Just imagine, someone sees one of these in the store when he’s a little wasted, and he’s like “whoa, cool, I’ll take some o’ those, man”, and he takes them home and opens one up and figures out how to use it, and then he yells “SHIT!” and his roommate says “what’s wrong, man?”, and he says “Man, I’ve got WEED!!”.

Something like that, anyway.

I was going to write down other things, too, but I can’t remember what…

Oh yeah! So we forgive Jen Rhee for whatever role she is playing in the mystery infographic spam thing, because one of the things that she links to on her Digg page is 5 Questions We Desperately Need a Buckaroo Banzai Sequel to Answer, and Buckaroo Banzai references are worth alot.

(Although we also dimly suspect that the things on her Digg page are carefully selected to contain at least one thing that is worth alot to each of seventeen carefully-selected Internet Demographic Groups, about which she also has infographics. But probably we are just paranoid.)

Passive media invades the Internet!

In the sense that I heard something on NPR or somewhere about how all various people with lots of money, like Google and I guess Yahoo and all various other people are apparently spending lots of money to put together “channels” which would carry “programs” that people would then be expected to “watch” like they do (or used to do) with “television programs”.

Which strikes me as bizarre!

I personally have very little patience with non-interactive media these days, and the only things I really consume that you can’t click on, so to speak, are (a) background music, (b) WNYC while doing other things, and (c) occasional old Buffy episodes on Netflix. My impression of YouTube “channels” is that they are, like, places where you can go to find some mildly amusing “JibJab” thing with animated talking pictures of politicians or something, except now they have advertisements which if you have to watch more than like six seconds of invariably causes me to go do something else instead.
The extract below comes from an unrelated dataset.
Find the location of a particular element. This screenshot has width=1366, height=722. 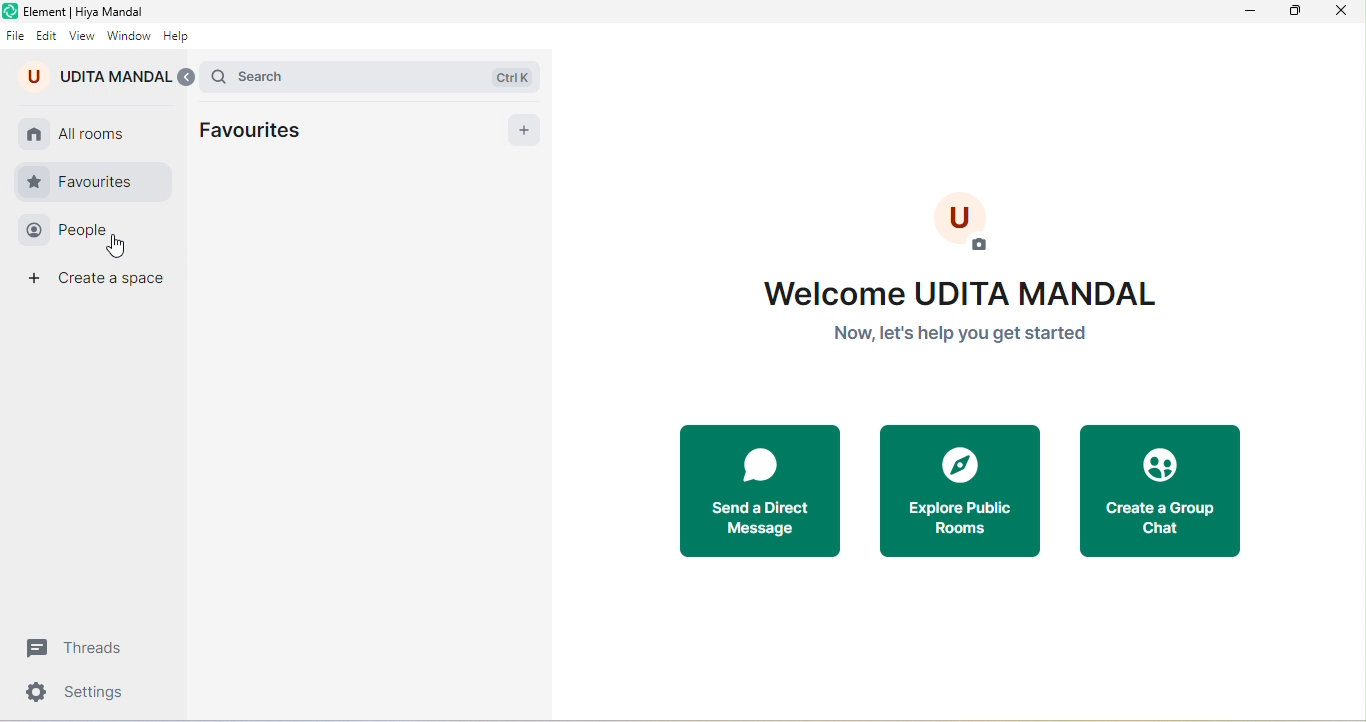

But apparently I may not be entirely typical (shocking thought), or at least some people with lots of money are willing to bet that I’m not. So there are whole “channels” on YouTube and YahooTube or whatever and maybe like Hulu and things, where people make “episodes” of “programs” with High Production Values, and advertisers, and all like that there, so you can have the whole stultifyingly dull and ad-saturated television experience right there on your computer, oh joy oh rapture.

Here is one they talked about on whatever NPR story or whatever it was that I heard: Barely Political. If you click on that you will go to a YouTube page where some video will probably play even without you asking it to. The one it showed me was incredibly stupid, but maybe you will be luckier.
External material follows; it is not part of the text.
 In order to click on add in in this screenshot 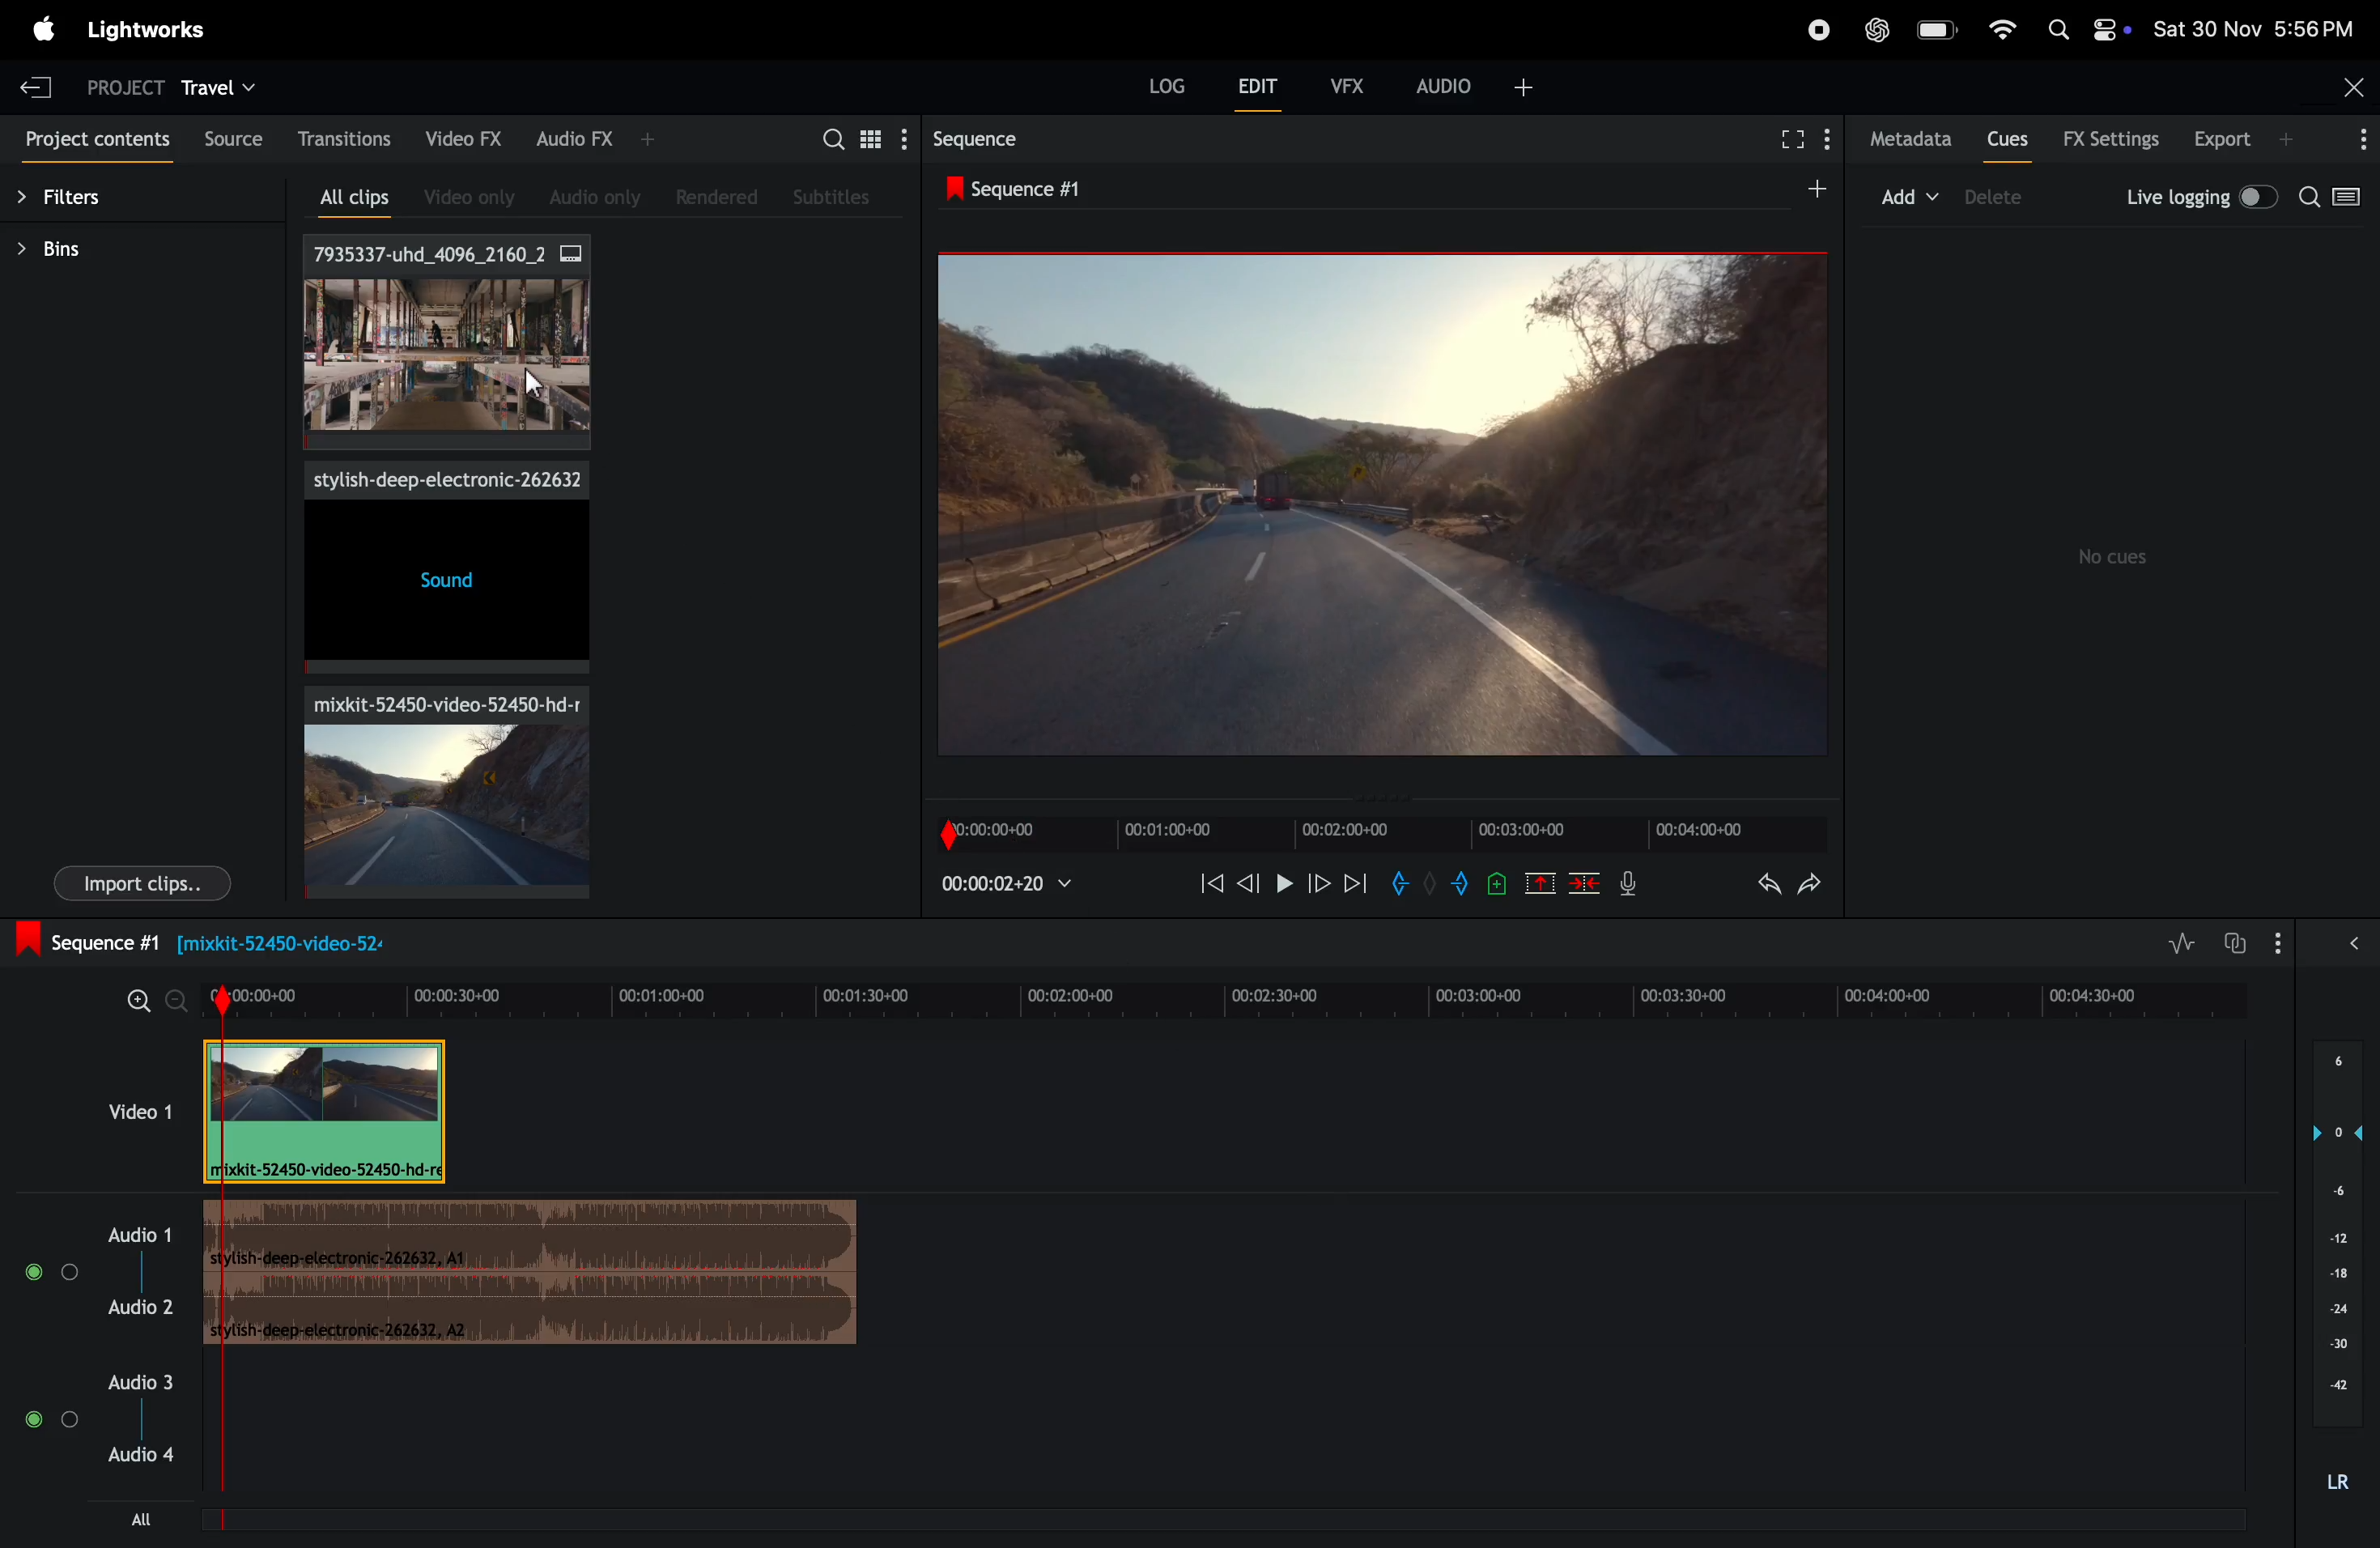, I will do `click(1400, 883)`.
(It occurs to me that when I watched several in a row “episodes” of (what was that? oh, yeah) Dragon Age: Redemption, I was probably consuming one of these very “web program” things, but it was just to moon over Felicia Day, and obviously that doesn’t count, right?)
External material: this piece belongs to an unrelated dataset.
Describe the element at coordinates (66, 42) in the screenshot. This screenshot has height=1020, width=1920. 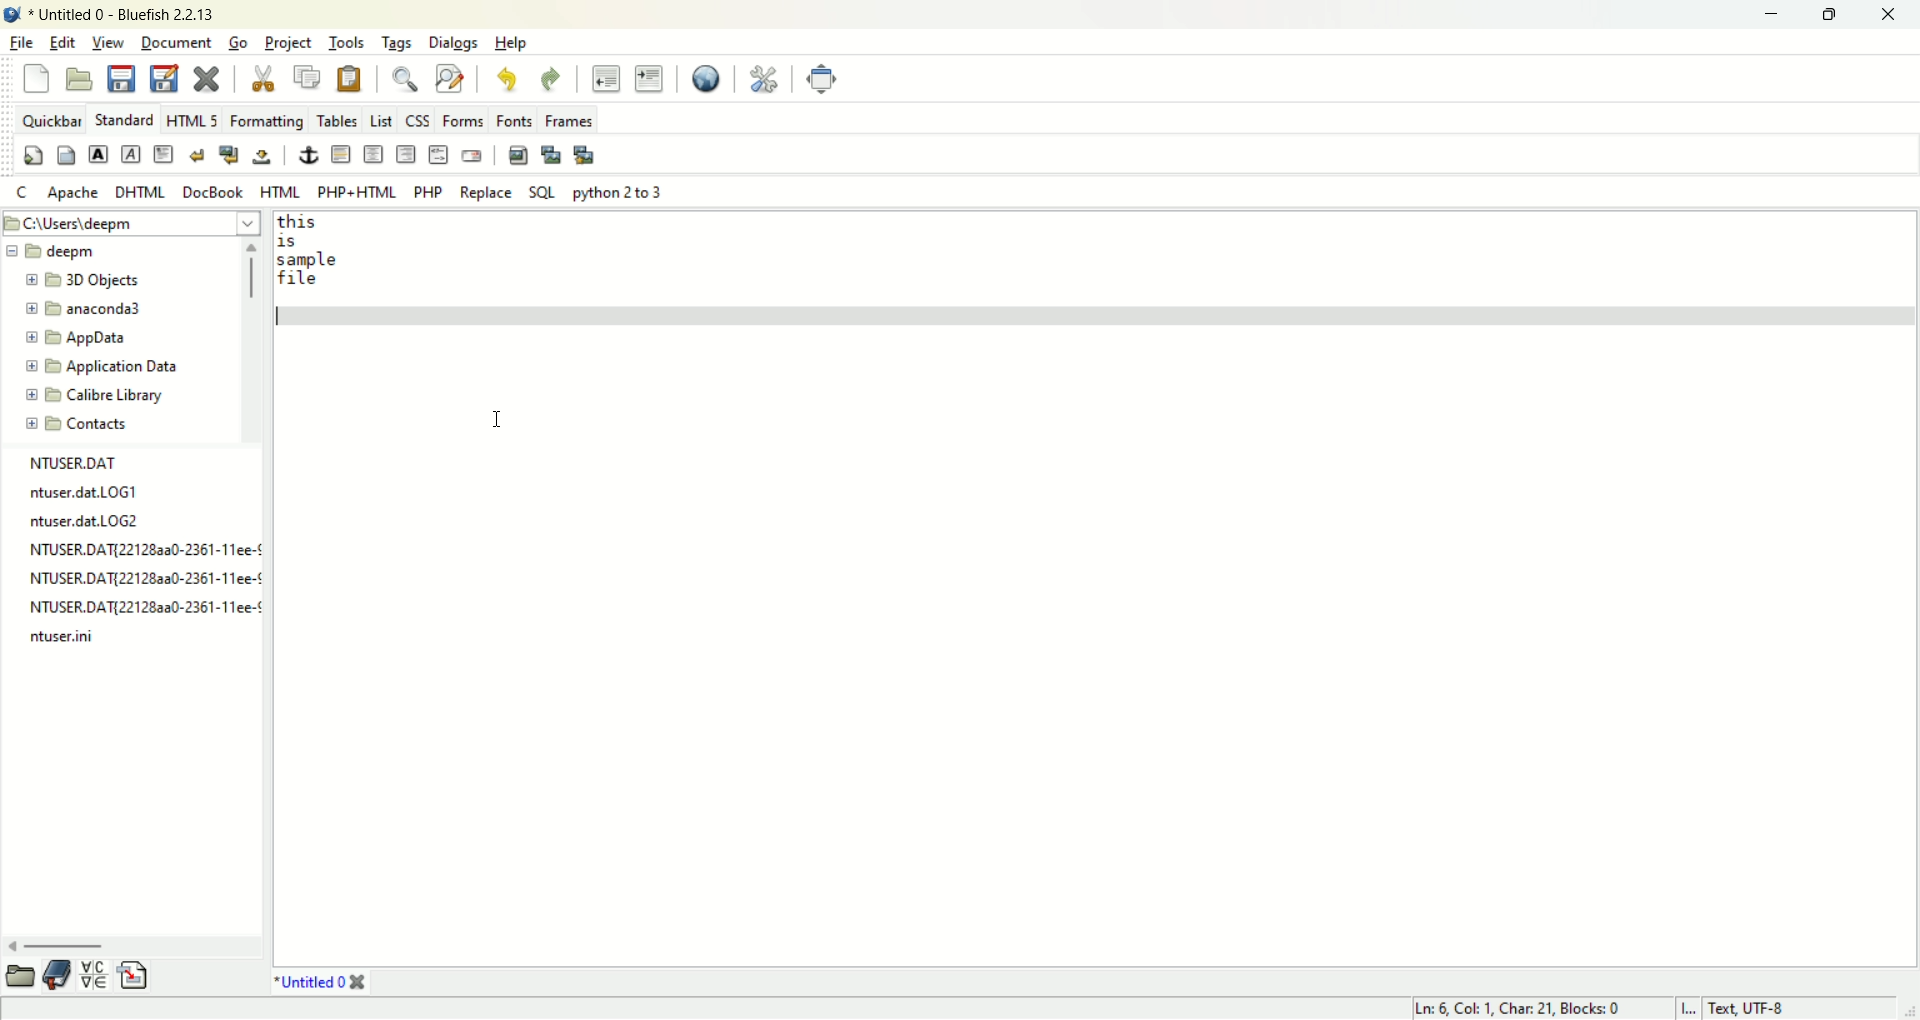
I see `edit` at that location.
This interests me somewhat, in that I like to think of the Internet as extremely liberating and empowering and tending to inspire and facilitate creativity and collaboration and participation and all, which is pretty much the opposite of the “sitting on the couch staring at ads interspersed with brief stretches of plot” paradigm that TV and this stuff represent.

Passive consumption has, I tell myself at some level, been so successful on TV just because the technology doesn’t offer the superior alternatives, and now that the ‘net so definitely does offer those alternatives, we’re basically done with that whole TV thing.

But maybe not!

Time will tell…

oh P.S.: This is probably the NPR story that I heard.